Exercise description - Reproduce the listing that follows, line for line.

Extracted information -
== Segment start ==

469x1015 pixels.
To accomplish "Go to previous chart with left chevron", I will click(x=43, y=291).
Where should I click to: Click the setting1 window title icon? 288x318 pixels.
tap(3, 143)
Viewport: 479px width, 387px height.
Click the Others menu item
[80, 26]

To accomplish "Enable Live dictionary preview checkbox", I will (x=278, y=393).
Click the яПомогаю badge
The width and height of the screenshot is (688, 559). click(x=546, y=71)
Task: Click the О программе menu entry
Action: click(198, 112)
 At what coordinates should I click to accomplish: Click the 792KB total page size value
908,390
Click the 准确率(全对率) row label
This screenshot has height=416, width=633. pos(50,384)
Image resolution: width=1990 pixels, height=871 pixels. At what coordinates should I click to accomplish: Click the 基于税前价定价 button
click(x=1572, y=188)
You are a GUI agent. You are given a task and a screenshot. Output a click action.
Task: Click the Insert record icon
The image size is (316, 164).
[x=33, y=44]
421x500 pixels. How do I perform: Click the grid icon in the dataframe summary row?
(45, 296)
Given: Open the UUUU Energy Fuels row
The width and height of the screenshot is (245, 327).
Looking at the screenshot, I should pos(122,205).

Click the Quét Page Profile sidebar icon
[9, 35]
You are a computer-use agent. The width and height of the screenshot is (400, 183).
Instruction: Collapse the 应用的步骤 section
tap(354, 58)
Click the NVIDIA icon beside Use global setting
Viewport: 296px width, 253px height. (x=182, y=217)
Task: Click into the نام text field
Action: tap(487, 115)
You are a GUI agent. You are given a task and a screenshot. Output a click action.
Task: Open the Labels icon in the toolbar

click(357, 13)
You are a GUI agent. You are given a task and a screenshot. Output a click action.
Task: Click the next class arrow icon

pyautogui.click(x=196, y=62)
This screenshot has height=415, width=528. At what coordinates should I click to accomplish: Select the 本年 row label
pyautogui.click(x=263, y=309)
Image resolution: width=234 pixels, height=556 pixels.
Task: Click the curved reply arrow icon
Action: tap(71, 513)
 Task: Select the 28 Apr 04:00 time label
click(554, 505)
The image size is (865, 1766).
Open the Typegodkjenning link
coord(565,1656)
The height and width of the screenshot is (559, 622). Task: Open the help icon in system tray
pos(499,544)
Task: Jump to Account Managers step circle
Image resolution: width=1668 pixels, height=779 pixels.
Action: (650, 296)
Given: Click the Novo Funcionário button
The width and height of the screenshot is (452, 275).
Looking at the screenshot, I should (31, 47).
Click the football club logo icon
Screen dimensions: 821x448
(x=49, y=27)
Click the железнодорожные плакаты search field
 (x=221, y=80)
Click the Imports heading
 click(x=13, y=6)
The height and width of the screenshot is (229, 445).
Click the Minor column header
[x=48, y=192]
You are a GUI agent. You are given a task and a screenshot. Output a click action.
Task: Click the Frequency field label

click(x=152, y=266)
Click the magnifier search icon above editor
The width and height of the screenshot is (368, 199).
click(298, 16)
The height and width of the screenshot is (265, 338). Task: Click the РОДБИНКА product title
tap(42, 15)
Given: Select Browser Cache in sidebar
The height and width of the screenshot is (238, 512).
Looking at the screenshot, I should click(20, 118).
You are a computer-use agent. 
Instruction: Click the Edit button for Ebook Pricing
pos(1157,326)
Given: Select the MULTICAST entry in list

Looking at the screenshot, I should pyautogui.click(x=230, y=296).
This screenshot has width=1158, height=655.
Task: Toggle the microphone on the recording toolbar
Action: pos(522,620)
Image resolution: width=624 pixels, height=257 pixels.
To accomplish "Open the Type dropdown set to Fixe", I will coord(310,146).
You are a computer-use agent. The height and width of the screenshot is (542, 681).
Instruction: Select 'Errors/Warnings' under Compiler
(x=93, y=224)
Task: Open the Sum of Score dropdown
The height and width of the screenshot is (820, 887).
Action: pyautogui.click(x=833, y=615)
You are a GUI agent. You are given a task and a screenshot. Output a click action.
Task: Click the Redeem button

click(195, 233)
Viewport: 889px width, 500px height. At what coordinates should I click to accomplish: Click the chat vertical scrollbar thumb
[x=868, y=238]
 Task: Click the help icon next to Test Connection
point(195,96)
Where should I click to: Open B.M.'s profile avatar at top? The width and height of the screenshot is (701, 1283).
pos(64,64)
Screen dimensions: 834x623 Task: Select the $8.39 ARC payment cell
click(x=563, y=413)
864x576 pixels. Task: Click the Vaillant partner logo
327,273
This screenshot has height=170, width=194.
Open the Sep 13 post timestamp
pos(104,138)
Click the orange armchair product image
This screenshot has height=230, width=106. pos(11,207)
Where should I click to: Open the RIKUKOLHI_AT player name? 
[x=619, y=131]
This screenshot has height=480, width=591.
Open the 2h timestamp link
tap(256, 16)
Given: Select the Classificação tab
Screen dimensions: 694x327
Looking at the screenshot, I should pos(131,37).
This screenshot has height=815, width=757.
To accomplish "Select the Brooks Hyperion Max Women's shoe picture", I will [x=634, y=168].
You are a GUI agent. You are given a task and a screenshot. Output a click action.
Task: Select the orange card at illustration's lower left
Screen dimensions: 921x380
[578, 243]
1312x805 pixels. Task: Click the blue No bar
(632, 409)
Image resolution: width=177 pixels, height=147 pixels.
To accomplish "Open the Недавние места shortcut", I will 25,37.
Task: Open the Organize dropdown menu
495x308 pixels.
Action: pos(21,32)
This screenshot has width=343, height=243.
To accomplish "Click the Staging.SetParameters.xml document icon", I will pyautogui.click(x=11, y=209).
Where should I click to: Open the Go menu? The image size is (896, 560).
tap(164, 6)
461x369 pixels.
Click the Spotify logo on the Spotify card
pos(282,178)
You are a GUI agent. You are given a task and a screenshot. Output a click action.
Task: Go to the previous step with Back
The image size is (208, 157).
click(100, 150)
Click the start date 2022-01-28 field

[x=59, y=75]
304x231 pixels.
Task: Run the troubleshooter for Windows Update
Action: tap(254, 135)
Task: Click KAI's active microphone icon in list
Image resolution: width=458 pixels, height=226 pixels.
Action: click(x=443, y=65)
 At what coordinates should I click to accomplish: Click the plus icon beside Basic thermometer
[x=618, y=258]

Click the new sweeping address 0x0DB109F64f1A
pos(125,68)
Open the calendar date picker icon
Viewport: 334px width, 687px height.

== Segment end ==

Exercise output -
469x1015 pixels.
To accomplish "Go to previous chart with left chevron", I will click(x=43, y=291).
Where should I click to: Click the setting1 window title icon? 288x318 pixels.
tap(3, 143)
Viewport: 479px width, 387px height.
Click the Others menu item
[80, 26]

To accomplish "Enable Live dictionary preview checkbox", I will (x=278, y=393).
Click the яПомогаю badge
The width and height of the screenshot is (688, 559). click(x=546, y=71)
Task: Click the О программе menu entry
Action: click(198, 112)
 At what coordinates should I click to accomplish: Click the 792KB total page size value
908,390
Click the 准确率(全对率) row label
This screenshot has height=416, width=633. pos(50,384)
Image resolution: width=1990 pixels, height=871 pixels. At what coordinates should I click to accomplish: Click the 基于税前价定价 button
click(x=1572, y=188)
You are a GUI agent. You are given a task and a screenshot. Output a click action.
Task: Click the Insert record icon
The image size is (316, 164).
[x=33, y=44]
421x500 pixels. How do I perform: Click the grid icon in the dataframe summary row?
(45, 296)
Given: Open the UUUU Energy Fuels row
The width and height of the screenshot is (245, 327).
Looking at the screenshot, I should pos(122,205).

Click the Quét Page Profile sidebar icon
[9, 35]
You are a computer-use agent. The width and height of the screenshot is (400, 183).
Instruction: Collapse the 应用的步骤 section
tap(354, 58)
Click the NVIDIA icon beside Use global setting
Viewport: 296px width, 253px height. (x=182, y=217)
Task: Click into the نام text field
Action: tap(487, 115)
You are a GUI agent. You are given a task and a screenshot. Output a click action.
Task: Open the Labels icon in the toolbar

click(357, 13)
You are a GUI agent. You are given a task and a screenshot. Output a click action.
Task: Click the next class arrow icon

pyautogui.click(x=196, y=62)
This screenshot has height=415, width=528. At what coordinates should I click to accomplish: Select the 本年 row label
pyautogui.click(x=263, y=309)
Image resolution: width=234 pixels, height=556 pixels.
Task: Click the curved reply arrow icon
Action: tap(71, 513)
 Task: Select the 28 Apr 04:00 time label
click(554, 505)
The image size is (865, 1766).
Open the Typegodkjenning link
coord(565,1656)
The height and width of the screenshot is (559, 622). Task: Open the help icon in system tray
pos(499,544)
Task: Jump to Account Managers step circle
Image resolution: width=1668 pixels, height=779 pixels.
Action: (650, 296)
Given: Click the Novo Funcionário button
The width and height of the screenshot is (452, 275).
Looking at the screenshot, I should (31, 47).
Click the football club logo icon
Screen dimensions: 821x448
(x=49, y=27)
Click the железнодорожные плакаты search field
 (x=221, y=80)
Click the Imports heading
 click(x=13, y=6)
The height and width of the screenshot is (229, 445).
Click the Minor column header
[x=48, y=192]
You are a GUI agent. You are given a task and a screenshot. Output a click action.
Task: Click the Frequency field label

click(x=152, y=266)
Click the magnifier search icon above editor
The width and height of the screenshot is (368, 199).
click(298, 16)
The height and width of the screenshot is (265, 338). Task: Click the РОДБИНКА product title
tap(42, 15)
Given: Select Browser Cache in sidebar
The height and width of the screenshot is (238, 512).
Looking at the screenshot, I should click(20, 118).
You are a computer-use agent. 
Instruction: Click the Edit button for Ebook Pricing
pos(1157,326)
Given: Select the MULTICAST entry in list

Looking at the screenshot, I should pyautogui.click(x=230, y=296).
This screenshot has width=1158, height=655.
Task: Toggle the microphone on the recording toolbar
Action: pos(522,620)
Image resolution: width=624 pixels, height=257 pixels.
To accomplish "Open the Type dropdown set to Fixe", I will coord(310,146).
You are a computer-use agent. The height and width of the screenshot is (542, 681).
Instruction: Select 'Errors/Warnings' under Compiler
(x=93, y=224)
Task: Open the Sum of Score dropdown
The height and width of the screenshot is (820, 887).
Action: pyautogui.click(x=833, y=615)
You are a GUI agent. You are given a task and a screenshot. Output a click action.
Task: Click the Redeem button

click(195, 233)
Viewport: 889px width, 500px height. At what coordinates should I click to accomplish: Click the chat vertical scrollbar thumb
[x=868, y=238]
 Task: Click the help icon next to Test Connection
point(195,96)
Where should I click to: Open B.M.'s profile avatar at top? The width and height of the screenshot is (701, 1283).
pos(64,64)
Screen dimensions: 834x623 Task: Select the $8.39 ARC payment cell
click(x=563, y=413)
864x576 pixels. Task: Click the Vaillant partner logo
327,273
This screenshot has height=170, width=194.
Open the Sep 13 post timestamp
pos(104,138)
Click the orange armchair product image
This screenshot has height=230, width=106. pos(11,207)
Where should I click to: Open the RIKUKOLHI_AT player name? 
[x=619, y=131]
This screenshot has height=480, width=591.
Open the 2h timestamp link
tap(256, 16)
Given: Select the Classificação tab
Screen dimensions: 694x327
Looking at the screenshot, I should pos(131,37).
This screenshot has height=815, width=757.
To accomplish "Select the Brooks Hyperion Max Women's shoe picture", I will [x=634, y=168].
You are a GUI agent. You are given a task and a screenshot. Output a click action.
Task: Select the orange card at illustration's lower left
Screen dimensions: 921x380
[578, 243]
1312x805 pixels. Task: Click the blue No bar
(632, 409)
Image resolution: width=177 pixels, height=147 pixels.
To accomplish "Open the Недавние места shortcut", I will 25,37.
Task: Open the Organize dropdown menu
495x308 pixels.
Action: pos(21,32)
This screenshot has width=343, height=243.
To accomplish "Click the Staging.SetParameters.xml document icon", I will pyautogui.click(x=11, y=209).
Where should I click to: Open the Go menu? The image size is (896, 560).
tap(164, 6)
461x369 pixels.
Click the Spotify logo on the Spotify card
pos(282,178)
You are a GUI agent. You are given a task and a screenshot. Output a click action.
Task: Go to the previous step with Back
The image size is (208, 157).
click(100, 150)
Click the start date 2022-01-28 field

[x=59, y=75]
304x231 pixels.
Task: Run the troubleshooter for Windows Update
Action: tap(254, 135)
Task: Click KAI's active microphone icon in list
Image resolution: width=458 pixels, height=226 pixels.
Action: click(x=443, y=65)
 At what coordinates should I click to accomplish: Click the plus icon beside Basic thermometer
[x=618, y=258]

Click the new sweeping address 0x0DB109F64f1A
pos(125,68)
Open the calendar date picker icon
Viewport: 334px width, 687px height.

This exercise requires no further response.